• _WORK REQUEST_:
Continue the profile of physician assistant Margaret Jazayeri from its final sentence onward.

• _PAGE EXTRACT_:
---*---

But it didn’t take her long to figure out that she was on the wrong side of the glass. She realized that her real passion was for helping people in a direct way—working one-on-one with patients and doctors.
So, she went back to ECU and, in 2004, completed her bachelor’s degree in physician assistant studies, and, after that, completed her master’s in physician assistant studies at the University of Nebraska.
Licensed physician assistants (PAs) are permitted to practice and prescribe medicine in all 50 states and the District of Columbia. And when it comes to primary care—particularly in rural areas—their practice closely parallels that of a physician. They work under the supervision of a medical doctor.
After completing her master’s, she moved to Wilmington and began working as a PA.
That’s when she met her husband, Ray Jazayeri, a Kalamazoo, Mich., native who, at the time, owned Rum Runner’s piano bar in Wilmington.
After a few years in Wilmington, the Jazayeris were looking for a change. They decided to move to Florida, where Margaret continued working in the medical field.

---*---

• _DATA EXTRACT_:
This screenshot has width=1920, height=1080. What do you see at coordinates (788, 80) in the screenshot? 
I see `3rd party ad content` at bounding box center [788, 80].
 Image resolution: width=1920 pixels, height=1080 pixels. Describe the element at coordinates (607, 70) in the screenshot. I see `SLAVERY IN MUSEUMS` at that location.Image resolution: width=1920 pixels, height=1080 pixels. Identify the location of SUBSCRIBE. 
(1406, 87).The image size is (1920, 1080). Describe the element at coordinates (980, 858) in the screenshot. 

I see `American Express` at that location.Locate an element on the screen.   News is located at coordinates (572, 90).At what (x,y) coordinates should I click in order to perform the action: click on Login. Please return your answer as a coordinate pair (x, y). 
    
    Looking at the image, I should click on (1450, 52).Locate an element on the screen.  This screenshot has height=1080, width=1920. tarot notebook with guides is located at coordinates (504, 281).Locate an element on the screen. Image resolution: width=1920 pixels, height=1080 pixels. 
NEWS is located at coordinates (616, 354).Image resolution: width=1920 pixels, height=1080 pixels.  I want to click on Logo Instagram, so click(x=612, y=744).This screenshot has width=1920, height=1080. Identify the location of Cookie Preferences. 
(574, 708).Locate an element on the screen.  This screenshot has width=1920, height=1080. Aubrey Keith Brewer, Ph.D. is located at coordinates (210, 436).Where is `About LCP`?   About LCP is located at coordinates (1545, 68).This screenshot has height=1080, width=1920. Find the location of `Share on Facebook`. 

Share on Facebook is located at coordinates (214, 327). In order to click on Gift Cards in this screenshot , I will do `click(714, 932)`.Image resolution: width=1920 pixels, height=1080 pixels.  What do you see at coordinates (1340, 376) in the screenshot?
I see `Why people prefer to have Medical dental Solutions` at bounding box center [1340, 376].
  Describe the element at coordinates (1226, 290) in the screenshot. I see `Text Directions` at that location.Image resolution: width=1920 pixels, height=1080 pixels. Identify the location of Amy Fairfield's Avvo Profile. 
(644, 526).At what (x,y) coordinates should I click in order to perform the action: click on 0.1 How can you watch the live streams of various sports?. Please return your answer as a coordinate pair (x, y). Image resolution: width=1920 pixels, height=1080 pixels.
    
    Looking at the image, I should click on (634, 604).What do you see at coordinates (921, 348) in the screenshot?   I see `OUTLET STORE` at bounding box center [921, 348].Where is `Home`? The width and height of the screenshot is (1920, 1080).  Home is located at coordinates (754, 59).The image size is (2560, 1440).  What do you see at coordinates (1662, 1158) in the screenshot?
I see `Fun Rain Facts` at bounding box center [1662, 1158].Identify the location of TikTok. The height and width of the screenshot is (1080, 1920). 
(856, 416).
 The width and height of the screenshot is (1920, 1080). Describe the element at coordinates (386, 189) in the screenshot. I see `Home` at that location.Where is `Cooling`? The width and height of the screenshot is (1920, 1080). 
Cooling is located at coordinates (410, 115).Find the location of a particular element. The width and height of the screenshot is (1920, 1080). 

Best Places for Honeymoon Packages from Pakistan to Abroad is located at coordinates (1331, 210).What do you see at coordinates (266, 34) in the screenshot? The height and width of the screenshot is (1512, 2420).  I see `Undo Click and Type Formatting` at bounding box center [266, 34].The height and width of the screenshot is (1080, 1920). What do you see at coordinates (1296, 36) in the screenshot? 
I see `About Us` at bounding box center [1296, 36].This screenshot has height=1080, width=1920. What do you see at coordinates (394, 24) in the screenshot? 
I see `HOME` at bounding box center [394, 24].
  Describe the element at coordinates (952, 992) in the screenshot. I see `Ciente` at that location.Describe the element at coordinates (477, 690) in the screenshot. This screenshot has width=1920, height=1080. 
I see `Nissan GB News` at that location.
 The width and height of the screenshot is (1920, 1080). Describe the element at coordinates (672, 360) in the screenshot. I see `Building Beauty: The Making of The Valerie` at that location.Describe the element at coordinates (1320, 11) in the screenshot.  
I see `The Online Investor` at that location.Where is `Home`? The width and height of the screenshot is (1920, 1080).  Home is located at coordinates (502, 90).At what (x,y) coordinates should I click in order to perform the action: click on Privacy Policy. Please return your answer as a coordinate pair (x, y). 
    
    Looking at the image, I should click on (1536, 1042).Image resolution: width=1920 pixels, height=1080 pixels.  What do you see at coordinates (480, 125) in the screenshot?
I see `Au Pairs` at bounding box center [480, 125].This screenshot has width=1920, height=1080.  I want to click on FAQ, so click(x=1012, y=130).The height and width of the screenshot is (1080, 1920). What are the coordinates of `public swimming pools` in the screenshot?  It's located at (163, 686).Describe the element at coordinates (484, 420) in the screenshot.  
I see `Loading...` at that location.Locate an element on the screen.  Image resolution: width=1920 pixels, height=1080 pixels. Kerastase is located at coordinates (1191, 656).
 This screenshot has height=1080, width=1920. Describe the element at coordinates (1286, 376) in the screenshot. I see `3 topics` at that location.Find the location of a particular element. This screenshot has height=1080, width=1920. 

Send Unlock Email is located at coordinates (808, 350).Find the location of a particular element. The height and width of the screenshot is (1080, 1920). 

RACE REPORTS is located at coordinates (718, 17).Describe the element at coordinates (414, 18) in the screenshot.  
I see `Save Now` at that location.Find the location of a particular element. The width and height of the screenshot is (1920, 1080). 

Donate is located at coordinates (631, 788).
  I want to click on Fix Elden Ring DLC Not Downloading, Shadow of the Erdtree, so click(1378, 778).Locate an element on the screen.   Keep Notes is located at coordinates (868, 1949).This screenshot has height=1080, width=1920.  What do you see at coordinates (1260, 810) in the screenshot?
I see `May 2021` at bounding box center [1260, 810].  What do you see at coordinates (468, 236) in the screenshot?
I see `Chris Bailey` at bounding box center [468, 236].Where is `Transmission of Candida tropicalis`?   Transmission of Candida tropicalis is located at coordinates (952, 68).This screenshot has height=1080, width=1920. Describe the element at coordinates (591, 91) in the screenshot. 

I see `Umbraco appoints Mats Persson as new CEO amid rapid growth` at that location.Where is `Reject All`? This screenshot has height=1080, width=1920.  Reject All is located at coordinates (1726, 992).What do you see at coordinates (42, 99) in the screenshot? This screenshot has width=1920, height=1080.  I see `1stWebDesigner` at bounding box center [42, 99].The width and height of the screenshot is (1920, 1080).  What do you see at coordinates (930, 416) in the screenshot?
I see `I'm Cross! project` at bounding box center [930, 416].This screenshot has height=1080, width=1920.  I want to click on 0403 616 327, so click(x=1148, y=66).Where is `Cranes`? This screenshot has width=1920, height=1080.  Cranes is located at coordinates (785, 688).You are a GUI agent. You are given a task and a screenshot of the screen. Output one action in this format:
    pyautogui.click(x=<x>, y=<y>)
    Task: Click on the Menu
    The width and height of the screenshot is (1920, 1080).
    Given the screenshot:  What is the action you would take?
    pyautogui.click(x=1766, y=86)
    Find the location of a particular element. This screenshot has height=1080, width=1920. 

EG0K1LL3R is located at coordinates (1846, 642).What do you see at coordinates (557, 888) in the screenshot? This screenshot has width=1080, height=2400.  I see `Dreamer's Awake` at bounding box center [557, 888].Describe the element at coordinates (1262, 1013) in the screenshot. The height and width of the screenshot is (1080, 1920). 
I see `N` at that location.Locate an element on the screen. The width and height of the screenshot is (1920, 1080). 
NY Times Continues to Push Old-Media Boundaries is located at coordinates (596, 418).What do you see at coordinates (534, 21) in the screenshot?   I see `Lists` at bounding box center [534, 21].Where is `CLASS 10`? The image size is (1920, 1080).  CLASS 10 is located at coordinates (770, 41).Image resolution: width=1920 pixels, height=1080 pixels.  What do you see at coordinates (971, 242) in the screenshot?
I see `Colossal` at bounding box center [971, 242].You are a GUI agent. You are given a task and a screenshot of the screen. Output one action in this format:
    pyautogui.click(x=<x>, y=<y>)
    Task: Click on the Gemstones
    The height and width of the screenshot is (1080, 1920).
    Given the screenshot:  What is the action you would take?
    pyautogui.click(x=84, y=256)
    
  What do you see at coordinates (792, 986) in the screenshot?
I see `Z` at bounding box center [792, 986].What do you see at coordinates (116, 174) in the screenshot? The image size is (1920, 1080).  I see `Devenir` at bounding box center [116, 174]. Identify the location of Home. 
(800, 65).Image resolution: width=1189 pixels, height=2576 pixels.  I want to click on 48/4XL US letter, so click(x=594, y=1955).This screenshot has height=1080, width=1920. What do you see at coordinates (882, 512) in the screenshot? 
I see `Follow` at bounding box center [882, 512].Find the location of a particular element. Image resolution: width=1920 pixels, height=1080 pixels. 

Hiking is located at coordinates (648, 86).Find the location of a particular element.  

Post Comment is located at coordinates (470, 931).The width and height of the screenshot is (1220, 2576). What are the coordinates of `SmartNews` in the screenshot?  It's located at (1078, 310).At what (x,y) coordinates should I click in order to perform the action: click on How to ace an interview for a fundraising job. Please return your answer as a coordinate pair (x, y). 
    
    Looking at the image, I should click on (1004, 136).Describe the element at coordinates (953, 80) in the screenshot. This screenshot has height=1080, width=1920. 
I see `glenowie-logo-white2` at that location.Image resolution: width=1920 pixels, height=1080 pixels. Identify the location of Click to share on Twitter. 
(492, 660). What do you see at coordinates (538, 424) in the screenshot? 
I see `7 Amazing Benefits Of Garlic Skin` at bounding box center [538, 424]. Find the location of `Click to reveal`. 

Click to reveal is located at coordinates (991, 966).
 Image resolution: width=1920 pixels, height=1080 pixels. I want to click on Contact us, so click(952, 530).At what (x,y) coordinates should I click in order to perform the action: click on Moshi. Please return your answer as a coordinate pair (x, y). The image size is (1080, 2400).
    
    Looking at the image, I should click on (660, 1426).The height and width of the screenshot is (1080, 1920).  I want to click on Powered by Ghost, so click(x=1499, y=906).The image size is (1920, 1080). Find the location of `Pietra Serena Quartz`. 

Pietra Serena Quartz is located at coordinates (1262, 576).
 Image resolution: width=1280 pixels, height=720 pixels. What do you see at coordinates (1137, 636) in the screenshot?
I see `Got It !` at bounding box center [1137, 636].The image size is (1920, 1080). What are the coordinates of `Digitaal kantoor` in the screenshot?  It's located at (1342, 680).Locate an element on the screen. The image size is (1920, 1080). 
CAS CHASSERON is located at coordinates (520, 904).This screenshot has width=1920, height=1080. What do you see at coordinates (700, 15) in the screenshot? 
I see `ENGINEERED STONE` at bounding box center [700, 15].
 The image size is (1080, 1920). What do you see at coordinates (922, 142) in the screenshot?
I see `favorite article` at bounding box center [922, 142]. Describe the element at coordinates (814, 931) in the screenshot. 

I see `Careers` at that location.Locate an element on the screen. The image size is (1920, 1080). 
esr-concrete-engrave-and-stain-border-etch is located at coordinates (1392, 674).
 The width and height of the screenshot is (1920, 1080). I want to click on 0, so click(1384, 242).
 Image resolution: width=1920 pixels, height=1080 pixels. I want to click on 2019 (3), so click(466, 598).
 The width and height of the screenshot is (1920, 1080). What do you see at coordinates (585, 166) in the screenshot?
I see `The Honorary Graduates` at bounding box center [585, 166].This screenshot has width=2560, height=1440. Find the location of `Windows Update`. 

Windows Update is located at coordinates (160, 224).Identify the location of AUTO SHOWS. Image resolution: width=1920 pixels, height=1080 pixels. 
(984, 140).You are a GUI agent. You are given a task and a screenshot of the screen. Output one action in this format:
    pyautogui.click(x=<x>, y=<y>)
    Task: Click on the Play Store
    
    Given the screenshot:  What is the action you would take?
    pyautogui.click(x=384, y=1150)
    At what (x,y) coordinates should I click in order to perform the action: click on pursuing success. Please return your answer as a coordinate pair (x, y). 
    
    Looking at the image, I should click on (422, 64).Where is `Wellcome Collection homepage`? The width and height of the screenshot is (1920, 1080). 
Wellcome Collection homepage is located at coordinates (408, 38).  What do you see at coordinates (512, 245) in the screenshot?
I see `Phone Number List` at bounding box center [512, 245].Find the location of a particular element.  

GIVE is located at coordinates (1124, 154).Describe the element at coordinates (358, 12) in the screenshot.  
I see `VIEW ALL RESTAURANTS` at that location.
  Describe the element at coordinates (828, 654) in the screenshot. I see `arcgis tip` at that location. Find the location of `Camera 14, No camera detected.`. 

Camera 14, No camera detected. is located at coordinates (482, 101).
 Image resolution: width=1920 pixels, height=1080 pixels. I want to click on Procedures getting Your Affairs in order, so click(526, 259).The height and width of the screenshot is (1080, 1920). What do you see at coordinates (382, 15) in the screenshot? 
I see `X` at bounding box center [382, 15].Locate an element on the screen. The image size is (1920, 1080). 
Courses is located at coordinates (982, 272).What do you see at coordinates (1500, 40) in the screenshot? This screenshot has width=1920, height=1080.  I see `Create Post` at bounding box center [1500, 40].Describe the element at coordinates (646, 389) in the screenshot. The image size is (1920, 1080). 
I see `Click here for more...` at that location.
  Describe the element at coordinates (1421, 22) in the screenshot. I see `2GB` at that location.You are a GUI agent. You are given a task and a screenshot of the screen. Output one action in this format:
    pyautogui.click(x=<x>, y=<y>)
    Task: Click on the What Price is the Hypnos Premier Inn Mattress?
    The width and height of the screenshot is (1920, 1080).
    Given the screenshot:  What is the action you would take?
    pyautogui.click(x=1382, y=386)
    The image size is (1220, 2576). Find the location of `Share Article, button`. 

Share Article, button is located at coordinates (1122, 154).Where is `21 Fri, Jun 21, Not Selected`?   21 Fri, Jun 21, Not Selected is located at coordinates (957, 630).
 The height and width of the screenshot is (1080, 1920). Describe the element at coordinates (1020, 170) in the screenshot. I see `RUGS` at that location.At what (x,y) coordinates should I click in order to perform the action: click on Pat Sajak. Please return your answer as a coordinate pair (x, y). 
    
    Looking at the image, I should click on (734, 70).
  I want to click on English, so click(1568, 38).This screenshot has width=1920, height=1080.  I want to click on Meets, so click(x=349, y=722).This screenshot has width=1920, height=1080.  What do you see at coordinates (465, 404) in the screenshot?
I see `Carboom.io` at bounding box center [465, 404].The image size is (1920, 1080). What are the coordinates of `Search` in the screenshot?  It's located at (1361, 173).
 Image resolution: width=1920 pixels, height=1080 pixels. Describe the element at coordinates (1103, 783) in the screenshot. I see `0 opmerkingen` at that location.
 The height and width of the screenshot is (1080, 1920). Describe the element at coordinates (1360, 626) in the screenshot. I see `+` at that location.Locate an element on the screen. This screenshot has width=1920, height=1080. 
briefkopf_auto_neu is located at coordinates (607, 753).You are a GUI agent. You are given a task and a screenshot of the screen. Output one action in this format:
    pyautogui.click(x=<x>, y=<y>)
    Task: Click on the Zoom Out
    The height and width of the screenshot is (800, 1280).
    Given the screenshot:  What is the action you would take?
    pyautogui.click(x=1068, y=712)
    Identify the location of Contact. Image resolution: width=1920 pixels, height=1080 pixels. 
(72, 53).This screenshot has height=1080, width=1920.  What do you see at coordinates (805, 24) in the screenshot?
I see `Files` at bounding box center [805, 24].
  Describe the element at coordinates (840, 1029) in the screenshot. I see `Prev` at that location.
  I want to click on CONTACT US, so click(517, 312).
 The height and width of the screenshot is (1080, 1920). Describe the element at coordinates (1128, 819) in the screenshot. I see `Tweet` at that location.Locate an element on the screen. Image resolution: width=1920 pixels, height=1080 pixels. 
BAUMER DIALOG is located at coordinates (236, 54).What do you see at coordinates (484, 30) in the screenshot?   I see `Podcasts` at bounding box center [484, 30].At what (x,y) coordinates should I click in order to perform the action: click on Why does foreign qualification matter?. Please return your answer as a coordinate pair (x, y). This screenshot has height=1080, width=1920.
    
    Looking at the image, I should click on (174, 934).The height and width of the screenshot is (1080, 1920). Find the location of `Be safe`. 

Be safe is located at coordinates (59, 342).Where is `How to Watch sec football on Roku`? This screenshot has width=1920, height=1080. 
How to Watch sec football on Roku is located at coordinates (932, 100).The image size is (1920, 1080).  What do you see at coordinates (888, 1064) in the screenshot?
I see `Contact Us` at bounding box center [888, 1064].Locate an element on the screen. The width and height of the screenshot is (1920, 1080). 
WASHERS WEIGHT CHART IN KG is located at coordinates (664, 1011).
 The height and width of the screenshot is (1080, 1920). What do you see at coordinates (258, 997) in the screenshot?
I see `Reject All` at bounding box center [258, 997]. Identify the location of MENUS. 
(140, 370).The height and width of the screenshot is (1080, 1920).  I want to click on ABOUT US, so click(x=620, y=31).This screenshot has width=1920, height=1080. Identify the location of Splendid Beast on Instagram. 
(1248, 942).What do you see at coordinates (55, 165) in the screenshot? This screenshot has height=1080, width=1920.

---*---

• _RESPONSE_:
Unfortunately, her father’s health began to falter, and she and her family moved back to North Carolina to be closer to him. They settled in Raleigh, where Margaret was recruited by Duke University Medical Center to work in their primary care clinics.
During her time at Duke Primary Care, she worked in the rural health clinics they had established in Piedmont towns, such as Mebane and Hillsborough. She realized how much she loved working in that environment.
And after a while, even Ray—an admitted “city boy”—started to notice that Margaret was at her best when she was working with the people in small towns and rural communities.
When her father recovered, the Jazayeris moved briefly back to Florida, before deciding to settle down—now with their very young son Kamran—in Charlotte.
Margaret had been recruited by the Carolinas Healthcare System—the ninth largest healthcare system in the country—and was working in primary care in the Charlotte-Mecklenburg area.
“Charlotte was just too big,” she said with a laugh. “Even for Ray. We were both ready for a change.”
She submitted her resume to the Office of Rural Health and was talking to the folks at Duke Medical about possibly returning to work there.
That’s when Cheryl Ballance, the manager of the Hatteras Village Medical Center, called her. Ballance, who lives on Ocracoke also manages two other rural health centers – one on Ocracoke and one in Engelhard.
After researching the area and talking to her father’s wife, an Elizabeth City native who owns a house in Ocracoke, Margaret and Ray decided that Hatteras seemed like a good fit for them and their 14-month-old son.
“We’re very happy,” said Dennis Robinson, a member of the Medical Center board. “We are so lucky to have her.”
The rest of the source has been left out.